Introducing Graphormer: A Deep Learning Tool for Molecule Science
Graphormer is a comprehensive deep learning package, designed to assist researchers and developers in the field of molecule modeling. It holds the potential to accelerate advancements in AI applications, particularly in the area of material discovery and drug discovery. To learn more about this innovative project, you can visit the official project website.
Advanced Pre-Trained Models
For those interested in utilizing advanced pre-trained versions of Graphormer, these are available exclusively on Azure Quantum Elements. This offers users an edge in the fast-paced and competitive world of AI for molecular science.
Highlights in Graphormer v2.0
Graphormer has introduced several exciting features and updates in its v2.0 release. Some key highlights include:
- Availability of the model, code, and script used in the Open Catalyst Challenge.
- Newly available pre-trained models on PCQM4M and PCQM4Mv2, with additional models on the way.
- Compatibility with various interfaces and datasets, including PyG, DGL, OGB, and OCP.
- Incorporation of the fairseq backbone, enhancing functionality.
- Comprehensive documentation accessible online, facilitating easier use.
Recent Developments and Achievements
Graphormer has made notable strides and accomplishments in the field, including:
- 03/10/2022: A technical report was uploaded, detailing improved benchmarks on PCQM4M and the Open Catalyst Project.

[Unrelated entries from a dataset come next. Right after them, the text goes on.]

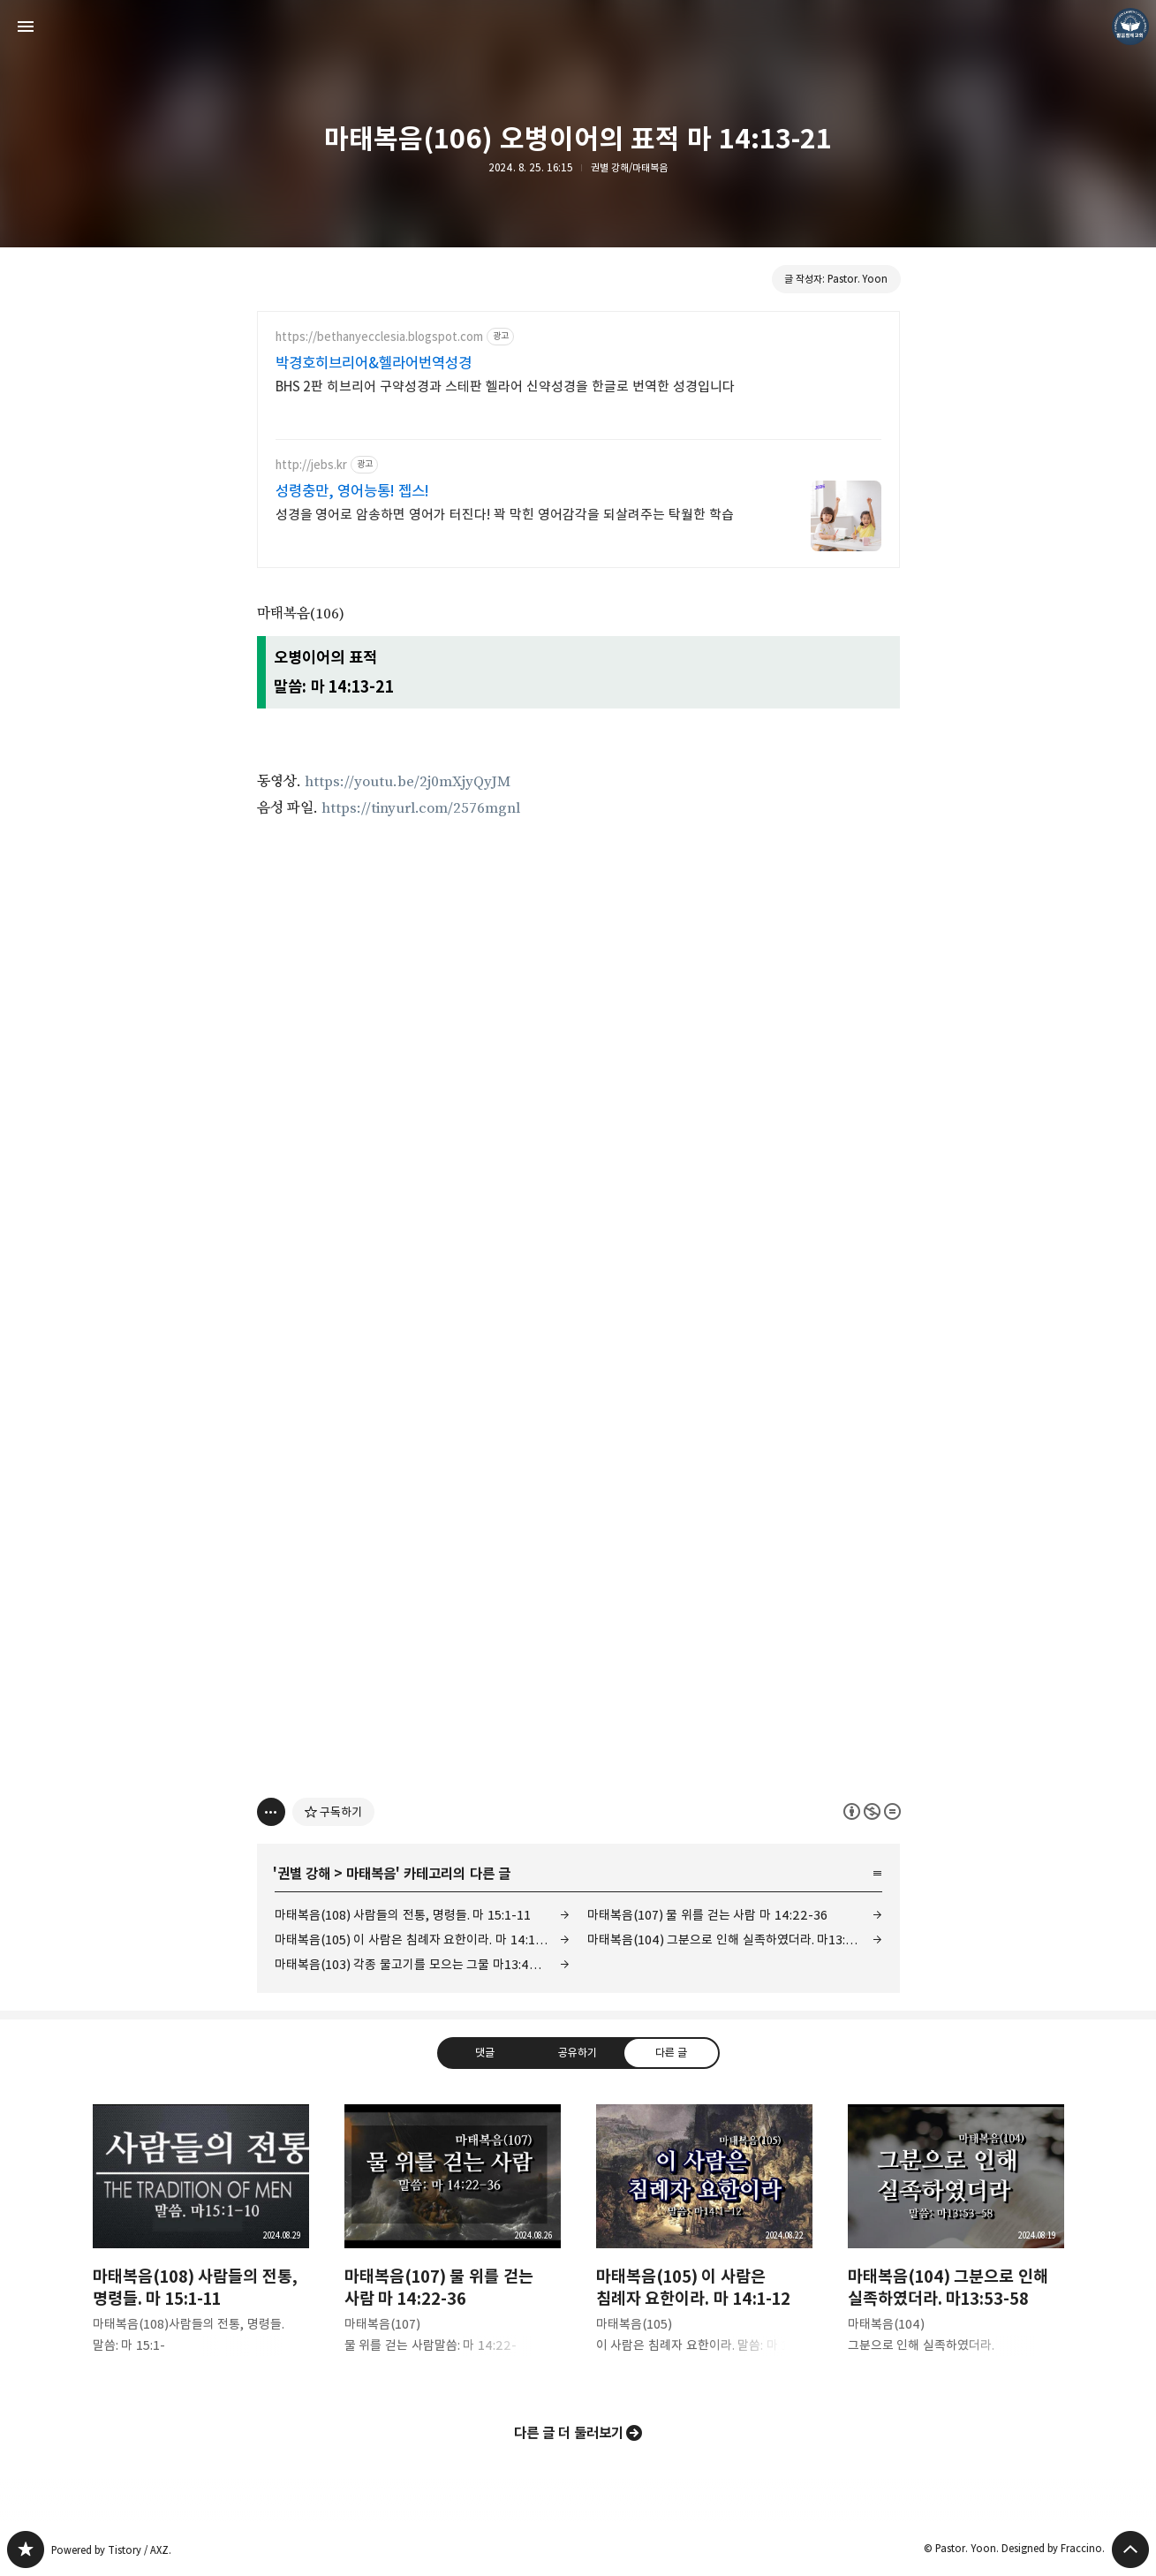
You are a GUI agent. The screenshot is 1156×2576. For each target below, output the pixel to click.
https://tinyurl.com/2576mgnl (420, 808)
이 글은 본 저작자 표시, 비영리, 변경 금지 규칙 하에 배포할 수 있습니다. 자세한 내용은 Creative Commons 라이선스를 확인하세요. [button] (872, 1811)
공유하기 (577, 2052)
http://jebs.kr (311, 465)
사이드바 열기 (25, 26)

- 12/22/2021: Release of Graphormer v2.0, marking an important milestone for users.
- 12/10/2021: Victory in the Open Catalyst Challenge; technical insights shared in a YouTube talk.
- 09/30/2021: Acceptance by NeurIPS 2021, celebrating Graphormer's innovative contributions.

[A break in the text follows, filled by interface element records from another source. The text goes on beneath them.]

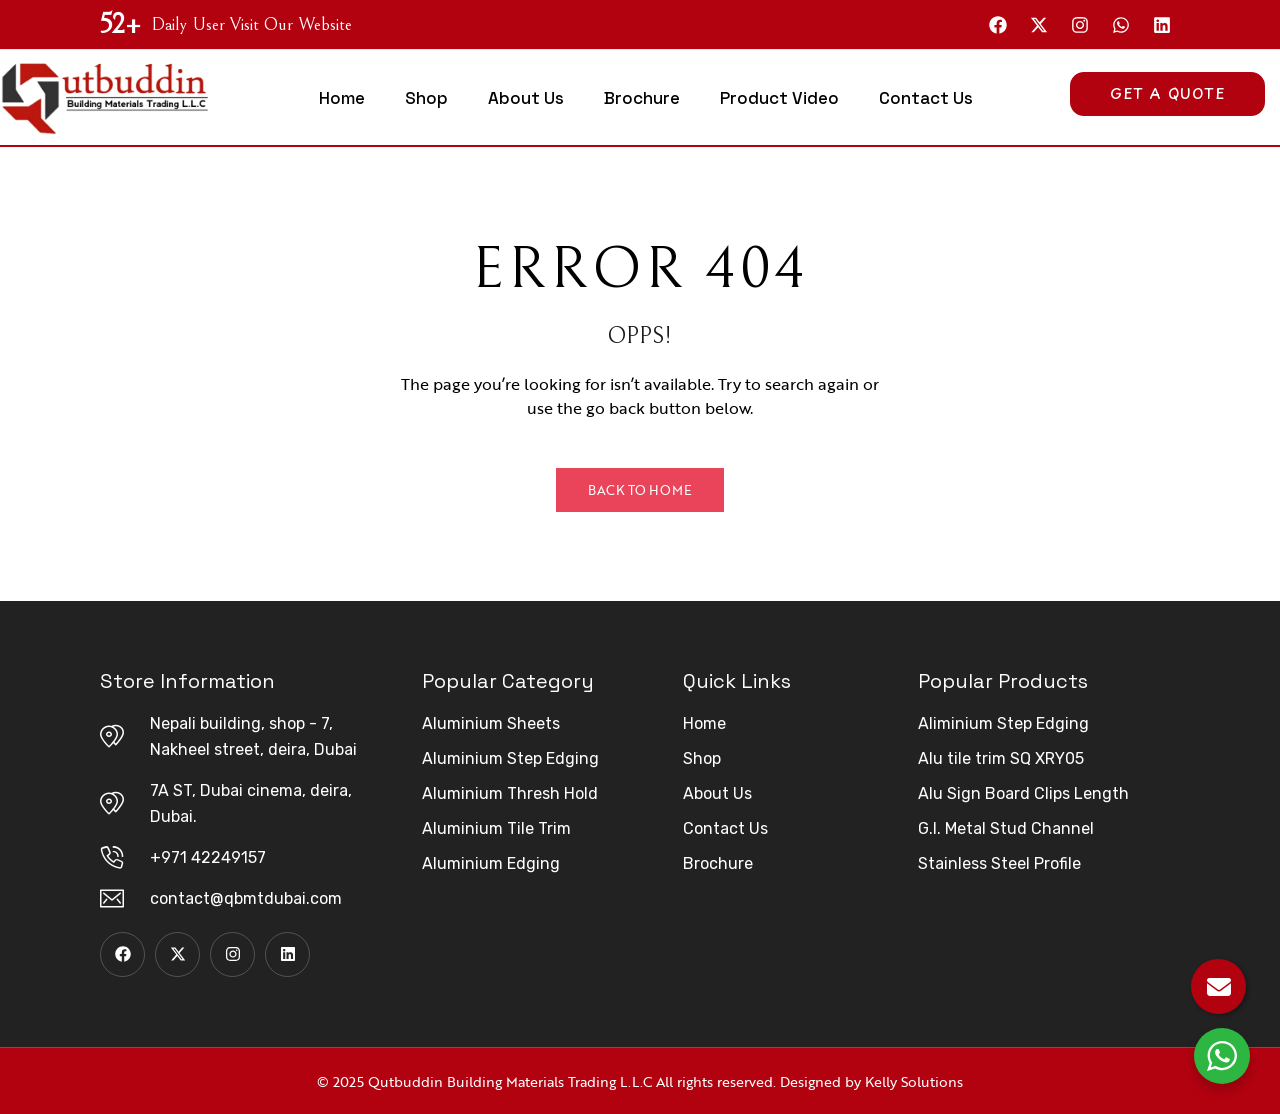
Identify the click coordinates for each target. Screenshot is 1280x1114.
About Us (526, 98)
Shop (426, 98)
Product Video (779, 98)
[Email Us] (1218, 986)
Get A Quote (1167, 93)
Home (342, 98)
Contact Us (926, 98)
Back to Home (640, 490)
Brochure (642, 98)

- 06/16/2021: Secured 1st place in the quantum prediction track of the Open Graph Benchmark Large-Scale Challenge (KDD CUP 2021).

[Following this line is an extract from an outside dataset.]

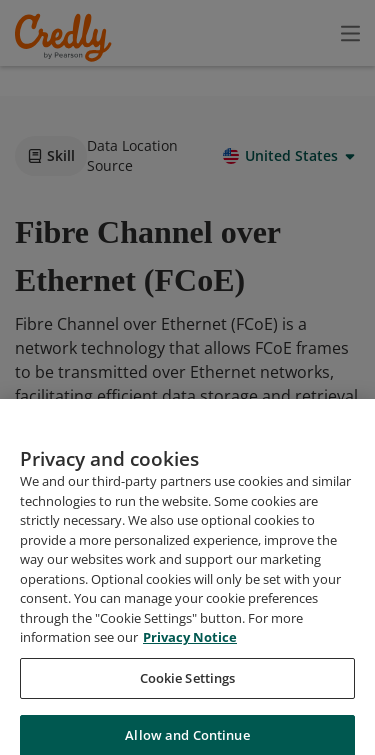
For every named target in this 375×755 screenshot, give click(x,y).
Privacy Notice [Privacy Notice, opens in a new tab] (190, 718)
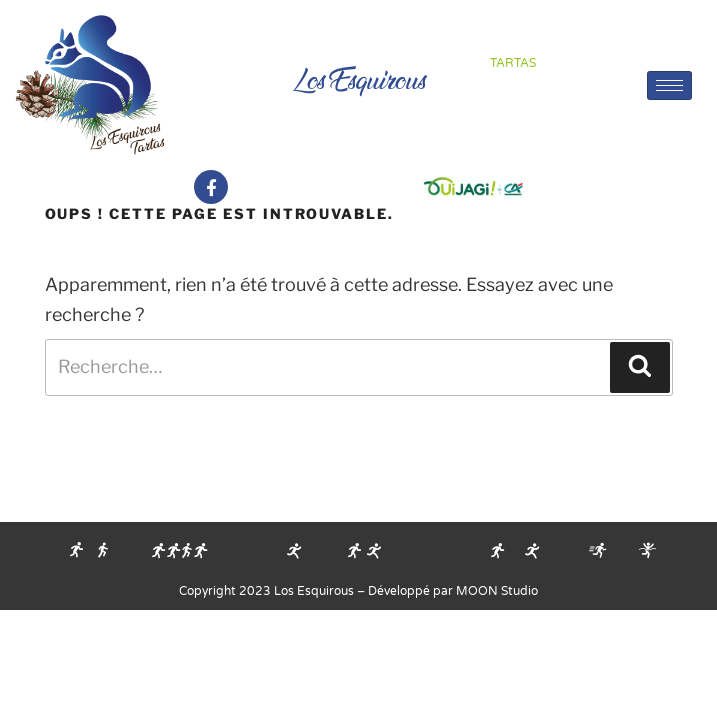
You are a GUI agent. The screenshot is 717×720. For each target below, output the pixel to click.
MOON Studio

Getting Started with Graphormer
For those looking to dive into Graphormer, comprehensive documentation is available at Graphormer Docs. This repository offers guidance for getting started, training new models, and extending Graphormer with novel model types and tasks. For practical demonstrations, users can explore examples showcasing common task executions via command line.
Requirements and Installation
Setting up Graphormer can be done seamlessly using Conda with a simple installation script:
bash install.sh
Contribution and Community
Graphormer welcomes contributions and suggestions from the community. Interested individuals are encouraged to participate, keeping in mind the requirement to agree to a Contributor License Agreement (CLA). For more details, potential contributors can visit CLA Information. Additionally, adherence to the Microsoft Open Source Code of Conduct ensures a respectful and collaborative environment.
Trademark Notice
The project may include trademarks or logos associated with Microsoft or other entities, each subject to their respective policies. Users are advised to adhere to Microsoft's Trademark & Brand Guidelines when using Microsoft-related assets.
Graphormer stands out as a valuable tool for anyone involved in the realm of molecular science, offering a powerful platform for research and development in AI-driven applications.